Dal Direttore della Ca' di Dio dipendono at­tualmente anche gli «ospedaletti» attualmente in numero di 11, per un totale di 247 ospiti.

Sono tutti telefonicamente collegati ad un cen­tralino che risponde 24 ore su 24 e invia, dove occorre un infermiere e/o il medico.

Non vi sono orari vincolanti per gli ospiti, tran­ne quello dei pasti.

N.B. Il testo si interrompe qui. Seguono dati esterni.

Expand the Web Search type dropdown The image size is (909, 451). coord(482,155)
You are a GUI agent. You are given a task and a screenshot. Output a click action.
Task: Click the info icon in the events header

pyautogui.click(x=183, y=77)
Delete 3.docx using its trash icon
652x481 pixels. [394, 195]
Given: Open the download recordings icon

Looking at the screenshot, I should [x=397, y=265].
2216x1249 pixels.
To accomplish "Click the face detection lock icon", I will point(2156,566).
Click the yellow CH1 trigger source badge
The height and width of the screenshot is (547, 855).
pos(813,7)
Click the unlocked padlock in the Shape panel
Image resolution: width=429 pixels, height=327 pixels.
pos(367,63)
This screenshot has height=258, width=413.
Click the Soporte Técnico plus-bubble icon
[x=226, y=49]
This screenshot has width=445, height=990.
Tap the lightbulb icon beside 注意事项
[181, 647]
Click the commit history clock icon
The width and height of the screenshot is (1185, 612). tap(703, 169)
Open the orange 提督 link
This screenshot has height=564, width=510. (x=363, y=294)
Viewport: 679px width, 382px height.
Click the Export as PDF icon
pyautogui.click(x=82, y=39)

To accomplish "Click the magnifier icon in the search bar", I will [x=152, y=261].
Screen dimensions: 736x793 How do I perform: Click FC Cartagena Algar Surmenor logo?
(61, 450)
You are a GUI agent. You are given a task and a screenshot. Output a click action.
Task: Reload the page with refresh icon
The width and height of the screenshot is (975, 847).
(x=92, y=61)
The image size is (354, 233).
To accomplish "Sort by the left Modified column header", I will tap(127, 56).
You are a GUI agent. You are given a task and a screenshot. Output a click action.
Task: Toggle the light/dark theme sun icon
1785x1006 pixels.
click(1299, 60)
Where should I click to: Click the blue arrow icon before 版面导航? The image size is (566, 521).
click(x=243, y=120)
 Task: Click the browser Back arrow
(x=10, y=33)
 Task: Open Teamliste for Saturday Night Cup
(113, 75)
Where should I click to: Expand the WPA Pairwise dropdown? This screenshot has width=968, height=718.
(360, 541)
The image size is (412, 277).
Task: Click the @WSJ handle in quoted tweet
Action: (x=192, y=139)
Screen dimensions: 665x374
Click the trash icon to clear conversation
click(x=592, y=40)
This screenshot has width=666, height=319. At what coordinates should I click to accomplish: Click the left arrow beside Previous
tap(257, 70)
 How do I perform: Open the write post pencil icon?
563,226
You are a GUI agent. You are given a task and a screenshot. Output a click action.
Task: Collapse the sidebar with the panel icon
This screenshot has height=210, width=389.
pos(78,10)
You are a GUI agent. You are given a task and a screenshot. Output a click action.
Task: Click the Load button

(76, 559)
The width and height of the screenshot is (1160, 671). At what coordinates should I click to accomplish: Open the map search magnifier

Vengono organizzate varie attività culturali e ricreative (mostre, concerti, conferenze) aper­te anche agli ospiti degli «ospedaletti».

Anche in questi d'altra parte vige un sistema assembleare dove sono state discusse alcune modifiche ai singoli regolamenti che il priore porta poi all'Amministrazione centrale e vari problemi interessanti i singoli Istituti.

L'elezione del «priore» o della priora è diret­ta e segreta.

In tutti gli «ospedaletti» vi è una tendenza ad aiutarsi reciprocamente.

La cucina in alcuni è centrale, in altri singola, le lavanderie, quasi sempre comuni, vengono at­tualmente dotate di moderne lavatrici.

L'ultimo «ospedaletto» dell'I.R.E. è stato inaugurato nel 1978, ma pochi giorni fa il Comu­ne ne ha inaugurati due appena restaurati a Mu­rano e l'I.R.E. dispone di parecchi appartamenti in città cui tende a dare, di mano in mano, se rie­sce a liberarli, struttura analoga.

Questa soluzione di pochi nuclei di anziani au­tosufficienti, certamente preferibile alle grandi concentrazioni in case di riposo assai più sper­sonalizzanti è molto accetta agli anziani, proba­bilmente anche perché legata ad antiche tradi­zioni in una città il cui tessuto è particolarmente adatto all'incontro e ai rapporti con i vicini.

Il grande numero di domande di ammissione sempre giacenti presso la Amministrazione I.R.E. ne è una riprova.

Ho ritenuto opportuno sottolineare questo antico e attuale esempio di partecipazione co­me la via migliore da seguire per non ghettizza­re gli anziani anche quando non sia più possibi­le mantenerli in famiglia.